• What the task asks
Rewrite the rows from the line containing "The width and" through the last row, changing "borders icon" to "borders button" and leaving everything else as it is. Omit the pictures from your version.

BEGIN Excerpted data

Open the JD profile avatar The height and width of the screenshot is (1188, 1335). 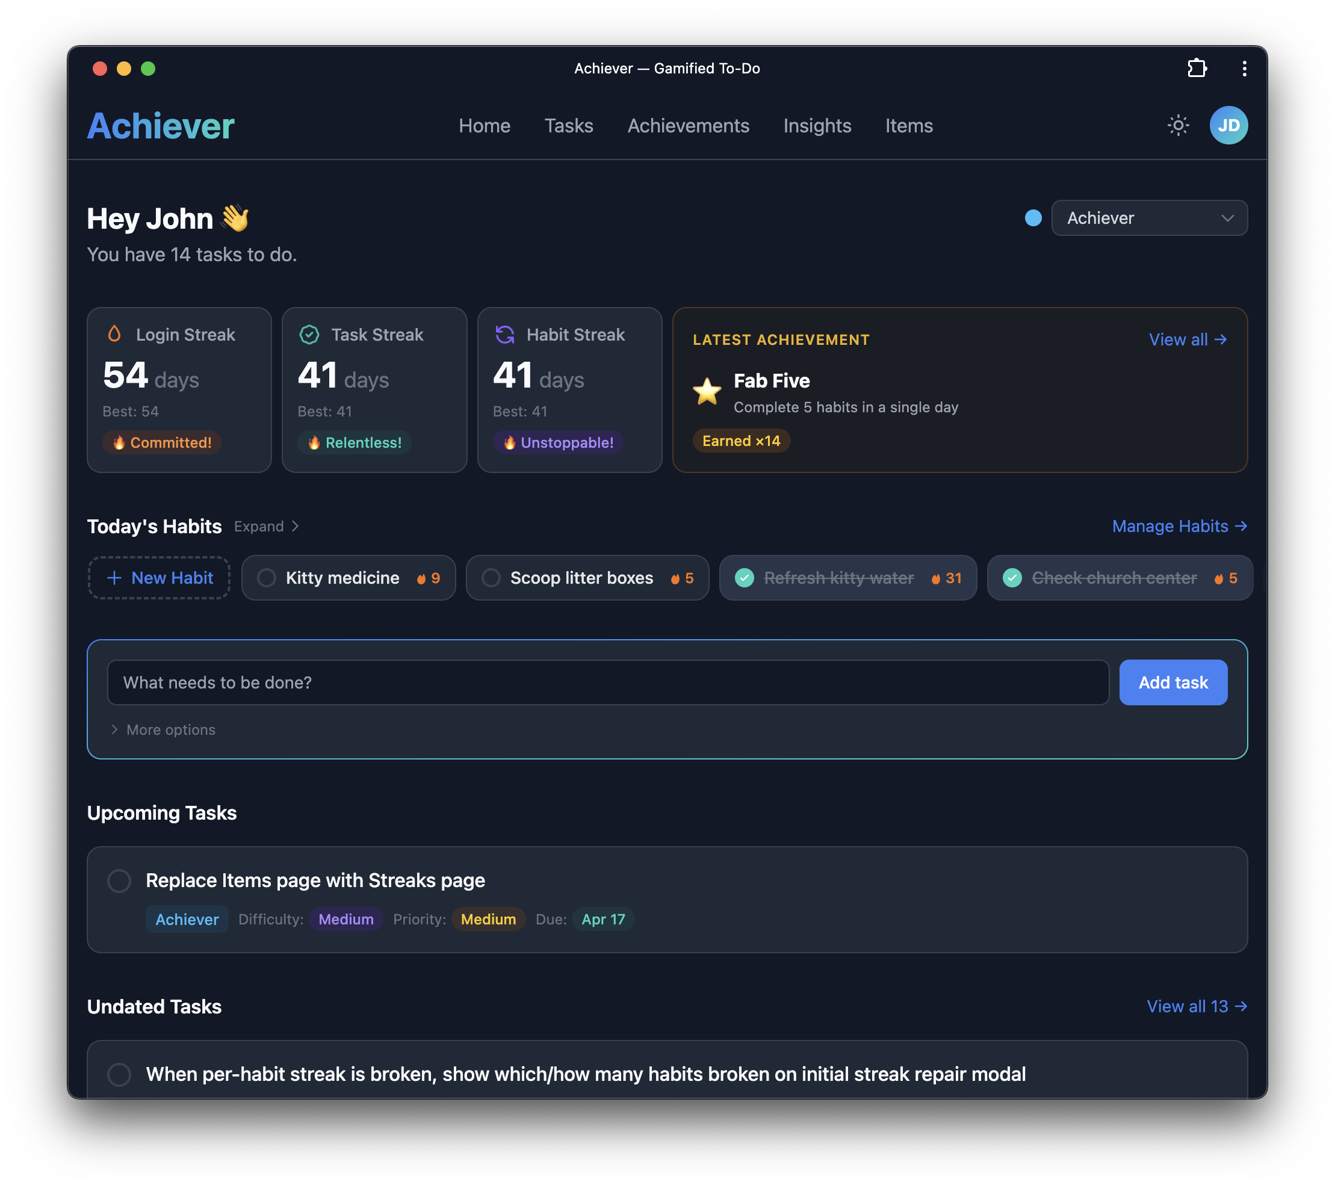click(1229, 125)
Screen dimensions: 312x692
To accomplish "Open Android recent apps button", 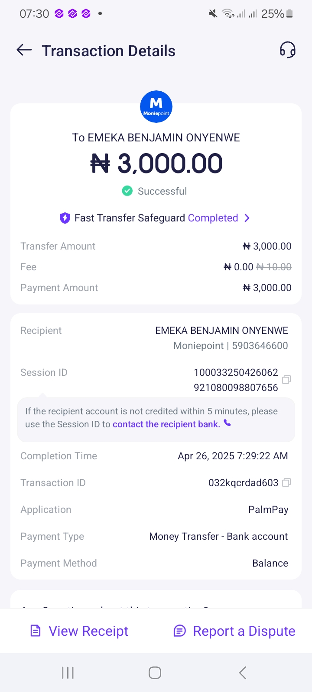I will click(68, 673).
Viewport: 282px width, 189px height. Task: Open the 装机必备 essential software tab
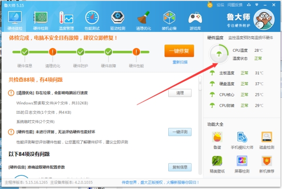169,20
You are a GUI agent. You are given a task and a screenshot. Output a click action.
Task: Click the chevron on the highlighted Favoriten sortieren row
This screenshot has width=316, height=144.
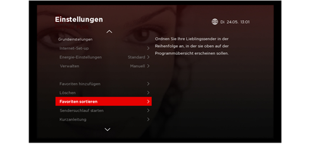coord(148,102)
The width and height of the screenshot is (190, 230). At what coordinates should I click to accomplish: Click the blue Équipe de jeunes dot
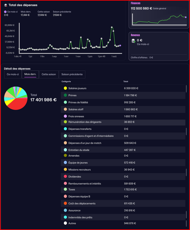pyautogui.click(x=65, y=162)
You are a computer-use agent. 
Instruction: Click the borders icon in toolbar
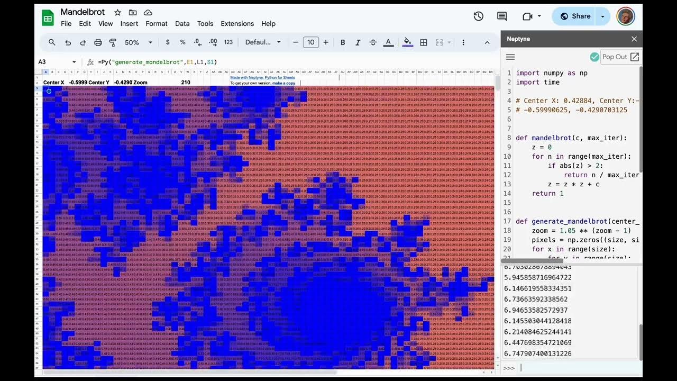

END Excerpted data

• The output
The width and height of the screenshot is (190, 230). At what coordinates should I click to accomplish: Click the blue Équipe de jeunes dot
pyautogui.click(x=65, y=162)
You are a computer-use agent. 
Instruction: Click the borders button in toolbar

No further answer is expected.